For information about using the API, see the documentation overview.
The Cloud Networks API v2.0 no longer includes floating IP Address functionality.
The Cloud Networks API v2.0 now includes operations for shared IP addresses. These operations, described in detail in the Cloud Networks API Developer Guide (see Shared IP operations), allow you to manage and associate shared ip addresses. To get started using shared IP addresses, see Sharing IP address between servers. To learn more about shared IP addresses, see Shared IP addresses concepts.
The shared IP address API is currently in Limited Availability. It is available to Managed Infrastructure customers and Managed Operations customers. To use this feature, contact Rackspace Support.
The Cloud Networks API v2.0 now includes operations for floating IP addresses. These operations, described in detail in the Cloud Networks API Developer Guide, allow you to create, read, update, and delete floating ip addresses.
The Cloud Networks API v2.0 now includes operations for security groups and security group rules. These operations, described in detail in the Cloud Networks API Developer Guide (see Security groups operations ), allow you to create, read, update, and delete security groups and security group rules. You can add rules to the security groups, and, using the port API operations, assign the groups to servers to manage the ingress (inbound) traffic for a port on a server.
The Cloud Networks Getting Started Guide now includes installation instructions and usage examples for the neutron client. The neutron client provides a simple, command-line interface to the Cloud Networks API, similar to the nova client for Cloud Servers and the trove client for Cloud Databases. All these clients are actually executing cURL operations in the background.
The Cloud Networks service was originally released using the OpenStack Nova-Network API, and its operations are detailed in the Network extension.
Now Rackspace Cloud Networks has been released using the OpenStack Neutron API v2.0, and its operations are detailed in this guide. We recommend that you use the Neutron API operations even though the Nova-Network API operations still work. For information that helps you determine which method is better for you, see Networking: neutron versus nova-network.
A network is an isolated virtual layer-2 broadcast domain that is typically reserved for the tenant who created it, unless the network is configured to be shared. Tenants can create up to 10 networks per region.
In the Networks API v2.0, the network is the main entity. Ports and subnets are always associated with a network.
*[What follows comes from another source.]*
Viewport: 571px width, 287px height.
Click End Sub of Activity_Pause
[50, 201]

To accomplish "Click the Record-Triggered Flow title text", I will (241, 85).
A subnet represents an IP address block that can be used to assign IP addresses to virtual instances. Each subnet must have a CIDR and must be associated with a network. IP addresses can be selected either from the whole subnet CIDR or from allocation pools that can be specified by the user.
A subnet can also optionally have a gateway, a list of DNS name servers, and host routes. This information is pushed to the cloud servers whose ports are associated with the subnet, as long as the ports or servers were created after the subnet was created.
A port represents a virtual switch port on a logical network switch. Cloud servers attach their interfaces into ports. The logical port also defines the MAC address and the IP addresses, to be assigned to the interfaces that are plugged into them. When IP addresses are associated with a port, the port is associated with a subnet, because the IP address was taken from the allocation pool for a specific subnet.